The wedding went off perfectly (and I'll write about it later) but now it's back to Mourjou and its builders. Three of them promised to work while I was away, but of the three only M Bouquier actually did: so we do have a kitchen, though as the plumber wasn't on site it isn't yet connected up and can't be used. The electrician hasn't shown up at all, while the menuisier, who positively assured me he'd be hard at work on the balcony, also hasn't set foot anywhere near here. But on the plus side, M le Maire has made a really good start in tiling the bathrooms, and he'd made no promises at all. The downstairs shower room is pretty well finihed - the one part he hasn't done is clearly waiting for us to say what we want him to do.

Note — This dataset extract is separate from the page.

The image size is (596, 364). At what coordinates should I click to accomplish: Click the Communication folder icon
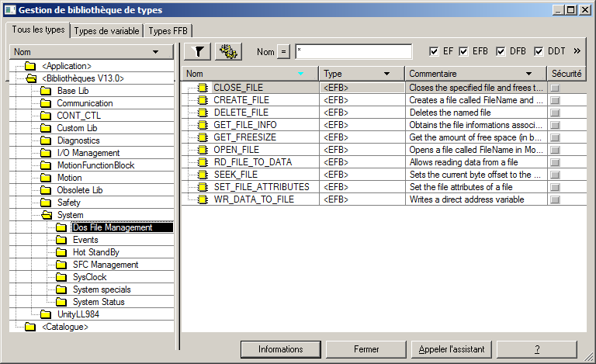tap(46, 103)
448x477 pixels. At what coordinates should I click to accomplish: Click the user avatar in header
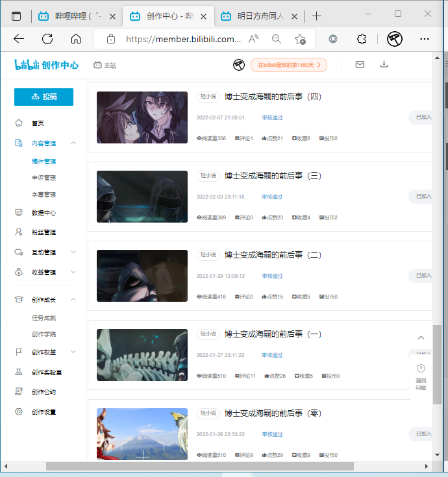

The weather has had a startling effect on the peach tree outside the front door of the barn: the large crop of peaches are twice the size they were before, and the tree is bowed down with the weight making it hard to get in the front door. The peaches are however rock-hard at the present, so it'll be a while before we start enjoying them.
On getting back late last night I knocked on Leontine's door and we had a chat about the wedding and the grandchildren, but didn't stay long as the house needed opening up. Lots of cobwebs (one of those fun jobs for later this morning), and the bats seem to have moved out of the kitchen window and into the attic. Everything else seems absolutely fine, which is distinctly encouraging, and no sign of the flies which can sometimes provide a field sport for the flyswatters.
This morning Jean-Pierre was filling jerricans of water for his cows, which he has moved to a field at Leynhac (not enough grass here), and the field next to our barn is only occupied by his pretty brown-blonde horse and her foal.
This might explain the absence of flies. Jean-Pierre helped me unload the bandsaw from the car, as it is too heavy for me to do by myself. Everything - particularly the grandfather clock - arrived safely and undamaged, and the clock is now ticking away happily in the room next door. It can't yet go into the barn - it will have to wait until the plugpoints are fitted and the walls are painted. Next week? Or next year?
We'll have a bit of extra decorating in the barn as the redstart has raised another brood in the barn, and the signs of occupation can be seen on absolutely every flat surface, but particularly - of course - on the wooden staircase that we sanded down so carefully. The (single) chick seems to be sufficiently large to be evicted, so I'll try to flush her and her mother out, and then make sure the windows stay closed as much as possible.